趁着坏爸爸还在对着妈妈咆哮,钱萍萍手脚并用地从地上爬起来,小身子贴着墙根,溜出了家门。
她要去找陈奶奶。
陈奶奶那么厉害,还是第一名,一定可以救妈妈的。
小姑娘迈着两条小短腿,在朦胧的夜色里深一脚浅一脚地跑。
膝盖上磕破的地方火辣辣地疼,每跑一步都像针扎,可她咬着嘴唇,硬是没让自己再哭出声。
要快点,再快点。
陈桂兰家这会儿刚刚送走最后一批来看冰箱的邻居,正收拾着满院的狼藉。
竹椅子搬回原位,地上的瓜子皮、花生壳扫进簸箕,八仙桌上那些装冰棍原料的碗盘瓢盆也一一洗净摞好。
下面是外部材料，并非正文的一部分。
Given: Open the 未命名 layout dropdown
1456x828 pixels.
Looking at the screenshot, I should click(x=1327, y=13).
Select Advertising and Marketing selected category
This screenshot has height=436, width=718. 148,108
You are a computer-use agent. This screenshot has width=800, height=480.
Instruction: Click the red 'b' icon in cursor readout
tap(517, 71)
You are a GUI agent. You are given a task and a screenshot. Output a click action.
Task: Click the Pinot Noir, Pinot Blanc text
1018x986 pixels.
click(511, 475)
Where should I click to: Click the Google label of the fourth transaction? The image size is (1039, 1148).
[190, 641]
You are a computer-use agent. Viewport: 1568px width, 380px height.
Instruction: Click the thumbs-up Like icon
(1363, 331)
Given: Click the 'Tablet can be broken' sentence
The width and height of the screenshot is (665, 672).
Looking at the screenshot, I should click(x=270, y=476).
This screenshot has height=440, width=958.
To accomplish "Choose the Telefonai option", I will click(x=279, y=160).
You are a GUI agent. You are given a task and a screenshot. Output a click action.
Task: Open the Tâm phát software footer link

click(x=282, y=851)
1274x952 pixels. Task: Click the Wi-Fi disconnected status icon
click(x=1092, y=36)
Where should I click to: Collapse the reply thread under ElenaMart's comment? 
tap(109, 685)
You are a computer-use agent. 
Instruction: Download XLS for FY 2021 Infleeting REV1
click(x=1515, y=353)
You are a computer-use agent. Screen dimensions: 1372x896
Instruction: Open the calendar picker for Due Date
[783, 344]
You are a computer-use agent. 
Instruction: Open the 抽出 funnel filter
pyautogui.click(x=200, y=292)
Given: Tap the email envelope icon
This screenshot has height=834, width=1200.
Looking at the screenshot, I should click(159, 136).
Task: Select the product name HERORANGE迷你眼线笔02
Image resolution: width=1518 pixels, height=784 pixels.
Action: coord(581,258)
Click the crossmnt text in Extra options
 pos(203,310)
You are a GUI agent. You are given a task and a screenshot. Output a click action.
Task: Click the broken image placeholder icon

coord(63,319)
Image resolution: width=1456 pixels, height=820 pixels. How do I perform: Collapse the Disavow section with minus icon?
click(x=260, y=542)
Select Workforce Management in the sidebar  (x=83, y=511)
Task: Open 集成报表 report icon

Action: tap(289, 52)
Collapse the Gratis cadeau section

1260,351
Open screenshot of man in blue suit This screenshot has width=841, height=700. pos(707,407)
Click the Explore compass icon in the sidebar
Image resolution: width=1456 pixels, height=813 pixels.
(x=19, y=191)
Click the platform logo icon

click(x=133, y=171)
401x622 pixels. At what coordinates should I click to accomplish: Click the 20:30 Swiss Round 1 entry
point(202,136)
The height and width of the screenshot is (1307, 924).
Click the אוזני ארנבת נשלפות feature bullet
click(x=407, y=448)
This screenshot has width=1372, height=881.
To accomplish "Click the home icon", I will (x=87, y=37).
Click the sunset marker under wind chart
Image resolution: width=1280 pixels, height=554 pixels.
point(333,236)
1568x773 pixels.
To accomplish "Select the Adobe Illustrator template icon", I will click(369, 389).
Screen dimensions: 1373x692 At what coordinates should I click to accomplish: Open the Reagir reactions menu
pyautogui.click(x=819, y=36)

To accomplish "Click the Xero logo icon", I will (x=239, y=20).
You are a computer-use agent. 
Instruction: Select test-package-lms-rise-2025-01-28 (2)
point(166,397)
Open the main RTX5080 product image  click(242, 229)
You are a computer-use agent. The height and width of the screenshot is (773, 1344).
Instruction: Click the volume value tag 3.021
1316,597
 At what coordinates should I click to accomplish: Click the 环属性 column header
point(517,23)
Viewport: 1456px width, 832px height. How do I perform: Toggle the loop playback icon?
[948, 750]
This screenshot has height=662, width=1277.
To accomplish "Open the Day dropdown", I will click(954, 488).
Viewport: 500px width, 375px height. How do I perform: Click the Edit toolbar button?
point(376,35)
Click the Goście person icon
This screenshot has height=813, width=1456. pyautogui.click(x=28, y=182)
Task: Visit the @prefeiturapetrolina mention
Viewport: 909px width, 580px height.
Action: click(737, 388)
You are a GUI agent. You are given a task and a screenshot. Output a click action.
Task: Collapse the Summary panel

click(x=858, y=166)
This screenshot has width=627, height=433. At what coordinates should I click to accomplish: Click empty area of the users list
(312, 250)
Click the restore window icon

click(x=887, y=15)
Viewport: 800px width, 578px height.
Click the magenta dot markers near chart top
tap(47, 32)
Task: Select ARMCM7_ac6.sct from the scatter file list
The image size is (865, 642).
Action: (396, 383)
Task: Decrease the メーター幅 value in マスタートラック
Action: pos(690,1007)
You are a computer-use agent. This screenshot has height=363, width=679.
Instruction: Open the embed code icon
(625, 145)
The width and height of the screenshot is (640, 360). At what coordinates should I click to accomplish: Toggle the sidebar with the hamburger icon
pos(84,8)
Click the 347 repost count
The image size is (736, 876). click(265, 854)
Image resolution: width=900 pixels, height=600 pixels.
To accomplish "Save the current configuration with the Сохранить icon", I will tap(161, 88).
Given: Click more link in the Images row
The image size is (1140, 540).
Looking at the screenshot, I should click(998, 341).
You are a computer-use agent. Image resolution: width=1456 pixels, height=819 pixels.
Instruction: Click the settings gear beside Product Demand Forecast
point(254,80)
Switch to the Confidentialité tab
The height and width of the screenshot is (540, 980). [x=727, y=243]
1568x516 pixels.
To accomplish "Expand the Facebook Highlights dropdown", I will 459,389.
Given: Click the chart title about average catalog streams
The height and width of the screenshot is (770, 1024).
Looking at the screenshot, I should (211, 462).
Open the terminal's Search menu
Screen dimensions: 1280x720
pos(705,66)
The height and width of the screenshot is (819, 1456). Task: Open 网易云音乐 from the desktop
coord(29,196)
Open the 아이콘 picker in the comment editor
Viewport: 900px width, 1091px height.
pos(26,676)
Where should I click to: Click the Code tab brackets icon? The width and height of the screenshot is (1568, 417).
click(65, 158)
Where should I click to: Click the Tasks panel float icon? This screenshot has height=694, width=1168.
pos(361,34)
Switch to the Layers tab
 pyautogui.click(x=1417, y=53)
陈建军和林秀莲正合力把那张临时挪出来放东西的旧方桌抬回原位,孙芳在厨房烧热水,准备给一家人泡泡脚解乏。
安平安乐已经洗得香喷喷的,并排躺在里屋的炕上,睡得小脸红扑扑的。
陈桂兰最后检查了一遍堂屋那台新冰箱,听到压缩机平稳低沉的运行声,满意地点点头,正准备关灯去洗漱,院门外忽然传来一阵细弱又急促的拍门声。
“笃、笃、笃……”
那声音很小,带着点不确定的试探,在寂静的夜里格外清晰。
“这么晚了,谁啊?”林秀莲放下手里的抹布,疑惑地看向婆婆。
陈桂兰心里咯噔一下,这敲门声不对劲。
要是大人,要么喊门,要么用力拍;这动静,倒像是个孩子。
她快步走到院门后,没急着开门,先问了句:“谁呀?”
门外传来一个带着哭腔、又强行压抑着的细嫩嗓音:“陈奶奶……是我,萍萍……”
陈桂兰脸色一变,立刻拉开门栓。
门外,站着钱萍萍一个小小的身影。
她头发散乱,半边脸颊高高肿起,清晰印着几个指印。衣服上沾着灰土,膝盖处磕破了,渗着血丝。两只小脚丫脏兮兮的,站在那里,身子还在不受控制地微微发抖,像只被暴雨打蔫了的小鹌鹑。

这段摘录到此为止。